Measuring the diffusion of noble gases through a porous medium using prompt gamma activation analysis

Abstract

Detection of anthropogenic noble gas isotopes in the atmosphere is an important indication that a below ground nuclear-test has taken place. Diffusion plays a critical role in the transport of these gases through the geological media to the surface where they can be detected. Better techniques are need with which to study the diffusion of noble gases through porous systems. Here we demonstrate the suitability of using prompt gamma activation analysis to measure the time dependent concentration of argon as a result of its diffusion through a porous medium that is saturated with nitrogen at atmospheric pressure. The experiments were conducted in a 1 m long tube, 10 cm diameter, and packed with fine SiO₂ sand. Prompt gamma activation analysis was used to measure the concentration of argon within the experimental system as a function of time.

**Required work**
a. Summarize the abstract on noble gas diffusion in two sentences.
b. Reproduce the portion of the abstract on noble gas diffusion between "Detection of anthropogenic" and "function of time.", inclusive.
c. Carry on writing the abstract on noble gas diffusion, starting after its last sentence.

**Extracted material**
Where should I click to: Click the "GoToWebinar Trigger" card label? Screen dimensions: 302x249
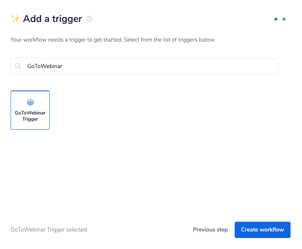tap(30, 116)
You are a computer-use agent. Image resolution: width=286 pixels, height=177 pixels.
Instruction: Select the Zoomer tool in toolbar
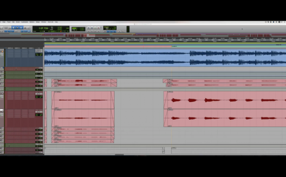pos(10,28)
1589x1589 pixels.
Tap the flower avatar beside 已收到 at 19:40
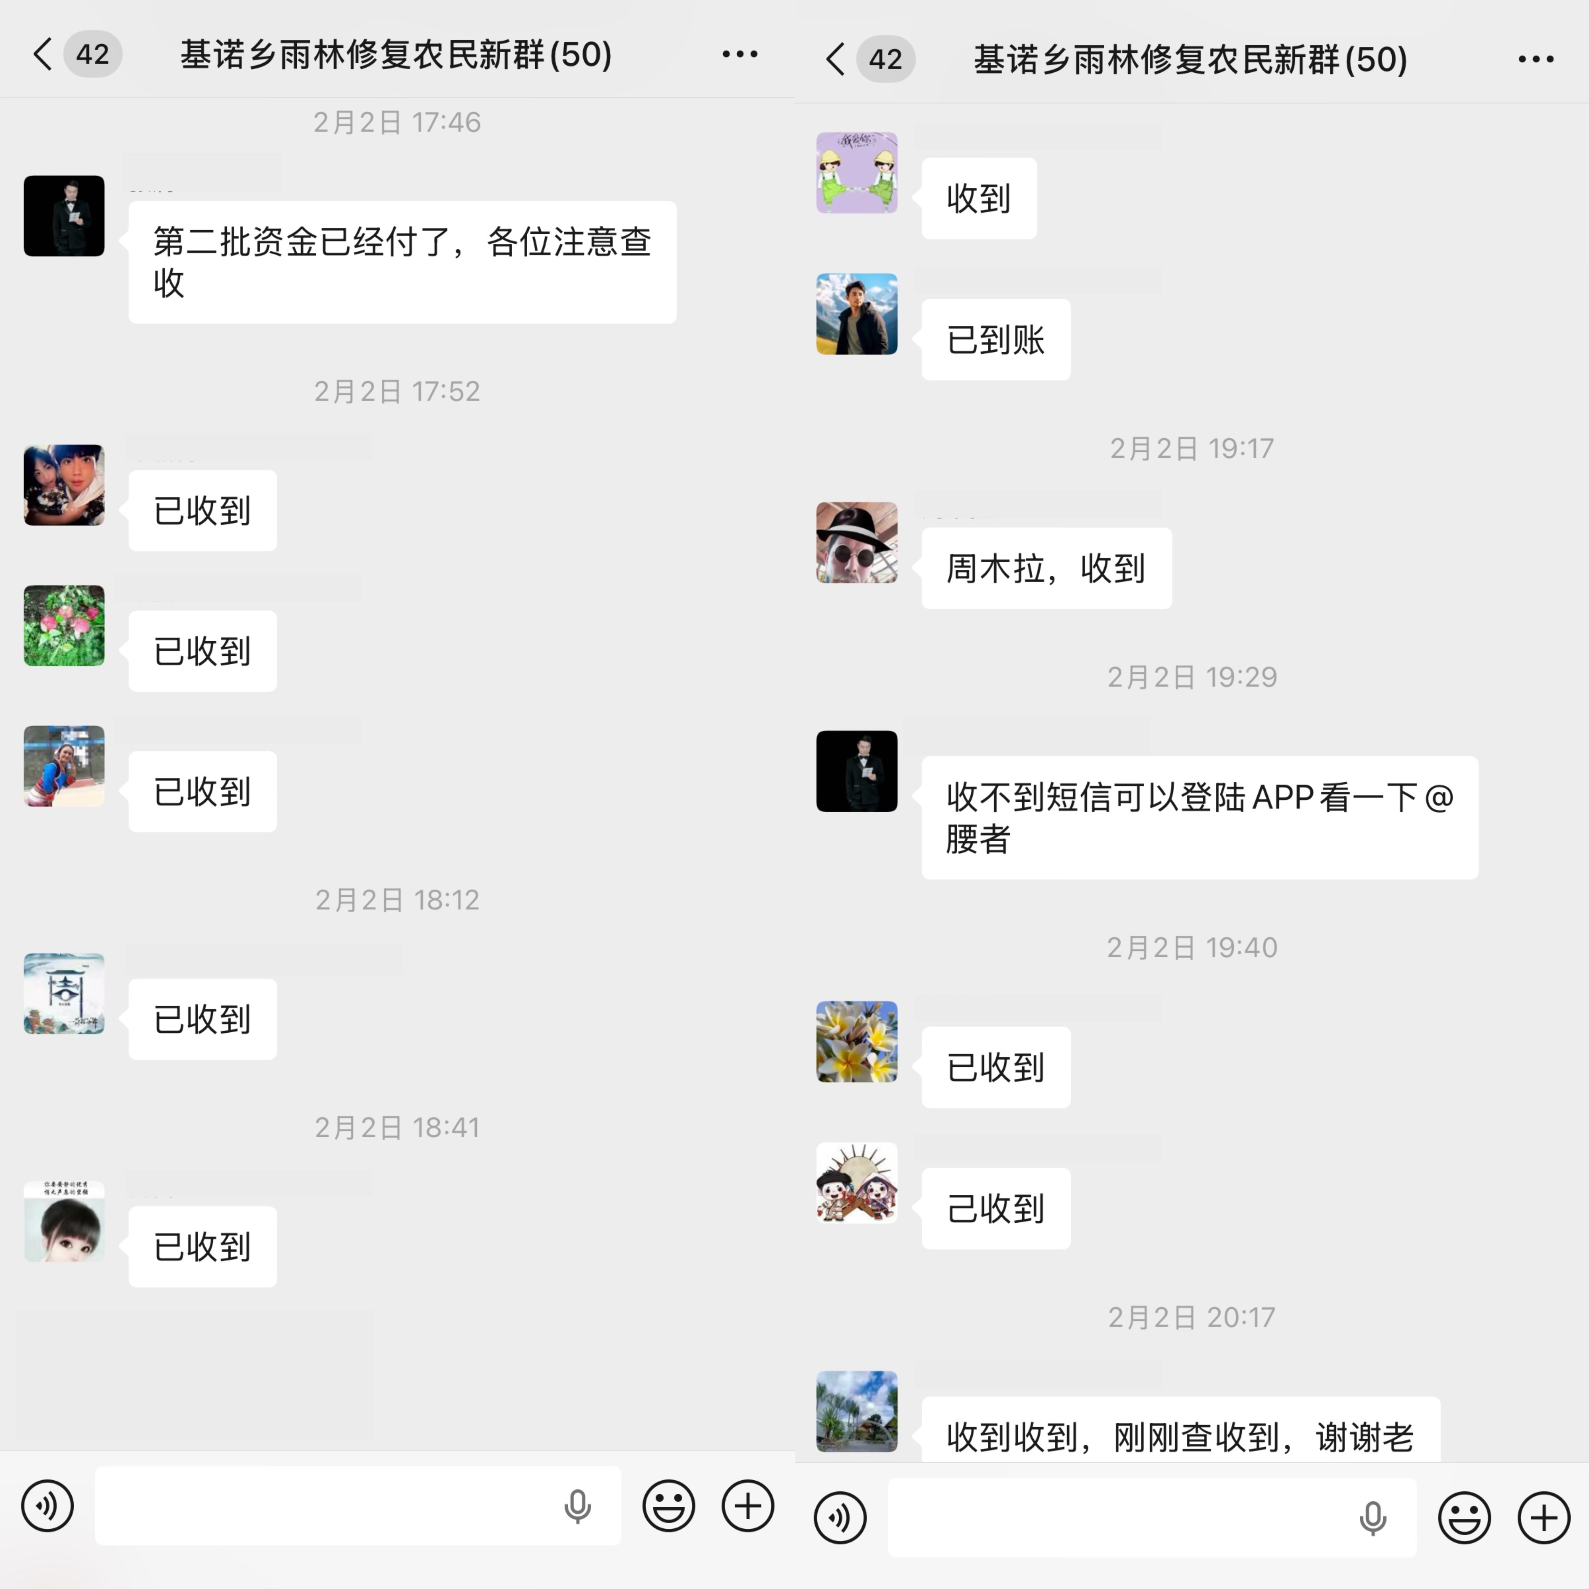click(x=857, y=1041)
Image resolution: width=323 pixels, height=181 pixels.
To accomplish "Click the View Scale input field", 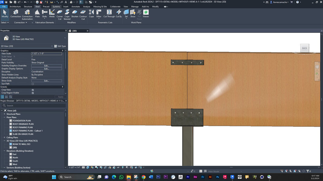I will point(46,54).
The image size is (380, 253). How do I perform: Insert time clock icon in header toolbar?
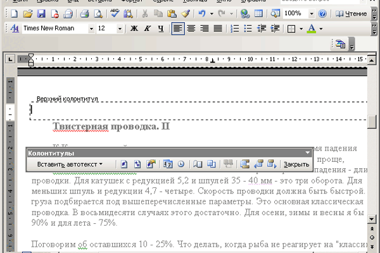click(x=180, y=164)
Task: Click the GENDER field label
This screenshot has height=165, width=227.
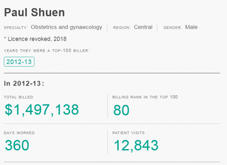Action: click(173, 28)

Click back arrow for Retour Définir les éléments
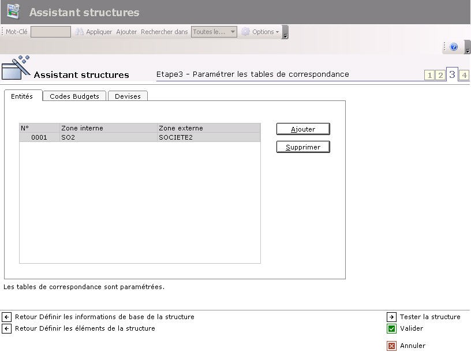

**Final results**
a. Anthropogenic noble gas isotopes in the atmosphere indicate a below ground nuclear test, and diffusion is critical to moving these gases through geological media to the surface, so better techniques are needed to study their diffusion through porous systems. The work shows that prompt gamma activation analysis can measure the time-dependent concentration of argon diffusing through a medium saturated with nitrogen at atmospheric pressure, using a 1 m long, 10 cm diameter tube packed with fine SiO₂ sand.

b.
Detection of anthropogenic noble gas isotopes in the atmosphere is an important indication that a below ground nuclear-test has taken place. Diffusion plays a critical role in the transport of these gases through the geological media to the surface where they can be detected. Better techniques are need with which to study the diffusion of noble gases through porous systems. Here we demonstrate the suitability of using prompt gamma activation analysis to measure the time dependent concentration of argon as a result of its diffusion through a porous medium that is saturated with nitrogen at atmospheric pressure. The experiments were conducted in a 1 m long tube, 10 cm diameter, and packed with fine SiO₂ sand. Prompt gamma activation analysis was used to measure the concentration of argon within the experimental system as a function of time.

c.
Introduction

The presence of anthropogenic radioisotopes provides the only definitive evidence that a clandestine nuclear weapon test has taken place [1]. Noble gas isotopes are particularly useful in this regard as their non-reactive nature allows them to migrate to the surface after a below ground detonation. The International Monitoring System of the Comprehensive Nuclear-Test Ban Treaty Organization often uses the presence of anthropogenic xenon in the atmosphere [1, 2] to determine whether a below ground test has taken place. Recently, it has been suggested that anthropogenic argon could be also be used for this purpose. The detection of anthropogenic noble gas isotopes can also be useful as an indicator for underground contamination from buried radioactive materials [3]. In both cases, subsurface gas transport will affect the quantities of gas that reach the surface and the time required to do so [2, 4].

The time dependent concentration of a gas moving through a porous medium can be described using:

$$ \frac{{\partial C_{\text{A}} }}{\partial t} = - \nabla \; \times \;\left( {C_{\text{A}} V - D_{\text{AB}} \nabla C_{\text{A}} } \right) + R_{\text{A}} $$

(1)

Here C _A is the concentration (moles m⁻³), v is the bulk velocity (m s⁻¹), D _AB is the binary diffusion coefficient (m² s⁻¹) of A through B, and R _A is the rate at which A is produced or lost at a given location (moles m⁻³ s⁻¹) [5, 6].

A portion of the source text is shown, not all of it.